▶ DESCRIPTION OF THE TASK: Look through the data below and extract, unchanged, the lines from the one that contains "The width and height of the screenshot is (1000, 361)." to the one that contains "Given: Click the Торжок city label on map", both included.
::: EXERCISE INPUT
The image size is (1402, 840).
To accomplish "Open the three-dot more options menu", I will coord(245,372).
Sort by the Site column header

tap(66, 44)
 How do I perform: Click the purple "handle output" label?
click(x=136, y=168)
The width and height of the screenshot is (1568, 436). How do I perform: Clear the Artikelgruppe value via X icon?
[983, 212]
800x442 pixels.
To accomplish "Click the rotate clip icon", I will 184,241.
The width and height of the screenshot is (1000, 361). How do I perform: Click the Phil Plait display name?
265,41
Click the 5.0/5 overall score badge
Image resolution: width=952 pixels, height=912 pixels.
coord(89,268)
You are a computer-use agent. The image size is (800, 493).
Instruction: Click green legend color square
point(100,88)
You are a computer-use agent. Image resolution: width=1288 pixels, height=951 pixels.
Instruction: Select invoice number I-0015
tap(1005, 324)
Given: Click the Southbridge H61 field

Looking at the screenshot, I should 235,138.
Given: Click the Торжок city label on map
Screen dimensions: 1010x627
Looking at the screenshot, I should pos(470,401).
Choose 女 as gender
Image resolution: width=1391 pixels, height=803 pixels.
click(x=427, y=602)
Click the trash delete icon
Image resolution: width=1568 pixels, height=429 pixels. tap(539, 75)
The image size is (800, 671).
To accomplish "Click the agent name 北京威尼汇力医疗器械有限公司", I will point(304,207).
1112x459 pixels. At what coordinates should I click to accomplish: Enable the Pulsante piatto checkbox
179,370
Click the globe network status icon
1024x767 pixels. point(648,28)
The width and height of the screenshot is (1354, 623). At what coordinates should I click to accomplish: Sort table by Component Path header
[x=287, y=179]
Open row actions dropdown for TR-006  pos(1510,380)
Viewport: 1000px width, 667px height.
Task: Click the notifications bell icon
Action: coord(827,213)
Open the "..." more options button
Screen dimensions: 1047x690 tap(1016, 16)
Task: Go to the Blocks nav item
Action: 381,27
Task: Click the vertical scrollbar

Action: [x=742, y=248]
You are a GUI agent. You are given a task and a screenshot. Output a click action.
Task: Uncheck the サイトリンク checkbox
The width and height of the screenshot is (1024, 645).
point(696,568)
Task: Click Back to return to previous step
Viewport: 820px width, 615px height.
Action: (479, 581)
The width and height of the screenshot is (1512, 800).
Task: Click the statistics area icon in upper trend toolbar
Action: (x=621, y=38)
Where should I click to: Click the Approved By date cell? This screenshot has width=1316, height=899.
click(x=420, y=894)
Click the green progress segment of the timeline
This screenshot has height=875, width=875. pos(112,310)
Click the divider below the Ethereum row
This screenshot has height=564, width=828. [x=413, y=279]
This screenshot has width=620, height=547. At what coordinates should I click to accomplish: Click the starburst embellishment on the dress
::::::
▶ PROBLEM SOLUTION:
The width and height of the screenshot is (1000, 361). How do I perform: Click the Phil Plait display name?
265,41
Click the 5.0/5 overall score badge
Image resolution: width=952 pixels, height=912 pixels.
coord(89,268)
You are a computer-use agent. The image size is (800, 493).
Instruction: Click green legend color square
point(100,88)
You are a computer-use agent. Image resolution: width=1288 pixels, height=951 pixels.
Instruction: Select invoice number I-0015
tap(1005, 324)
Given: Click the Southbridge H61 field

Looking at the screenshot, I should 235,138.
Given: Click the Торжок city label on map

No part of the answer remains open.